**About this exercise**
Copy word for word, please, the lines of the entries below running from the one containing "Avis de confidentialité (95, 212)" to the one containing "Catégories tendance (55, 2281)", both ends included.

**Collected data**

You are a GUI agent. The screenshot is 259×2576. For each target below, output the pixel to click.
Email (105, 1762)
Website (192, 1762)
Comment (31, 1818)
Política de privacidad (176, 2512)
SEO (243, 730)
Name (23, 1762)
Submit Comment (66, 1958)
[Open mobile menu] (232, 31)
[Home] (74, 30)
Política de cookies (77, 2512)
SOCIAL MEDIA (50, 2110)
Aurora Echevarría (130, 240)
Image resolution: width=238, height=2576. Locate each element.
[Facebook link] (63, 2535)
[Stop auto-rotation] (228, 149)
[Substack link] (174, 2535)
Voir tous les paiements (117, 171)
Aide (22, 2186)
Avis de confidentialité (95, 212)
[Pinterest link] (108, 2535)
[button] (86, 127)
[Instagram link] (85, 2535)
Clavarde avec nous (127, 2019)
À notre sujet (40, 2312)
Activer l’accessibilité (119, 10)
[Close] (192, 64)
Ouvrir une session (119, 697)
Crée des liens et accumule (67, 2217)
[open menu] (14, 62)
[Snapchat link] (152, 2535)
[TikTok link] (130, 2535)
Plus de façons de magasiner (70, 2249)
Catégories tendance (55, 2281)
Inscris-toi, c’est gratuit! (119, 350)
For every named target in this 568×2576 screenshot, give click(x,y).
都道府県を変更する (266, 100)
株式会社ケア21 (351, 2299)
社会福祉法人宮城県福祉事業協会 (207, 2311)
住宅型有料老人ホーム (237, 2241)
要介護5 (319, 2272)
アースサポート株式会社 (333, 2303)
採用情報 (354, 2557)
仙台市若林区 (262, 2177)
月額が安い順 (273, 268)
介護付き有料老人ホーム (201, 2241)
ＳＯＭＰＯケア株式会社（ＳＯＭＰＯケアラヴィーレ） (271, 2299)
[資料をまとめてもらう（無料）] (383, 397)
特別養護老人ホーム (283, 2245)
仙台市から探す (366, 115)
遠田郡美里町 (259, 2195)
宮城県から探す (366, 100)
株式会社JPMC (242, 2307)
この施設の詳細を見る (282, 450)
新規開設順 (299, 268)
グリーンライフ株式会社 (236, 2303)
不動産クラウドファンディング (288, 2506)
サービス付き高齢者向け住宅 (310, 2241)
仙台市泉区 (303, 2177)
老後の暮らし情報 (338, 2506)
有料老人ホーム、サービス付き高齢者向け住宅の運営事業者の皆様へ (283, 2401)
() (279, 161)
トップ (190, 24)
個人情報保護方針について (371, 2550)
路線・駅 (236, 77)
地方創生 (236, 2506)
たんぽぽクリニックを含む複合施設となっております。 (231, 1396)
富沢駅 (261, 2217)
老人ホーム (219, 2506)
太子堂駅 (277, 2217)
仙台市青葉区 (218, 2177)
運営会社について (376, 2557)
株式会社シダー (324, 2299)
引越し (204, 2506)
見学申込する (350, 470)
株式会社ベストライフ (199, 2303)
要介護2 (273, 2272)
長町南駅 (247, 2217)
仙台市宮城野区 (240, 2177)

**Result for this task**
Avis de confidentialité (95, 212)
[Pinterest link] (108, 2535)
[button] (86, 127)
[Instagram link] (85, 2535)
Clavarde avec nous (127, 2019)
À notre sujet (40, 2312)
Activer l’accessibilité (119, 10)
[Close] (192, 64)
Ouvrir une session (119, 697)
Crée des liens et accumule (67, 2217)
[open menu] (14, 62)
[Snapchat link] (152, 2535)
[TikTok link] (130, 2535)
Plus de façons de magasiner (70, 2249)
Catégories tendance (55, 2281)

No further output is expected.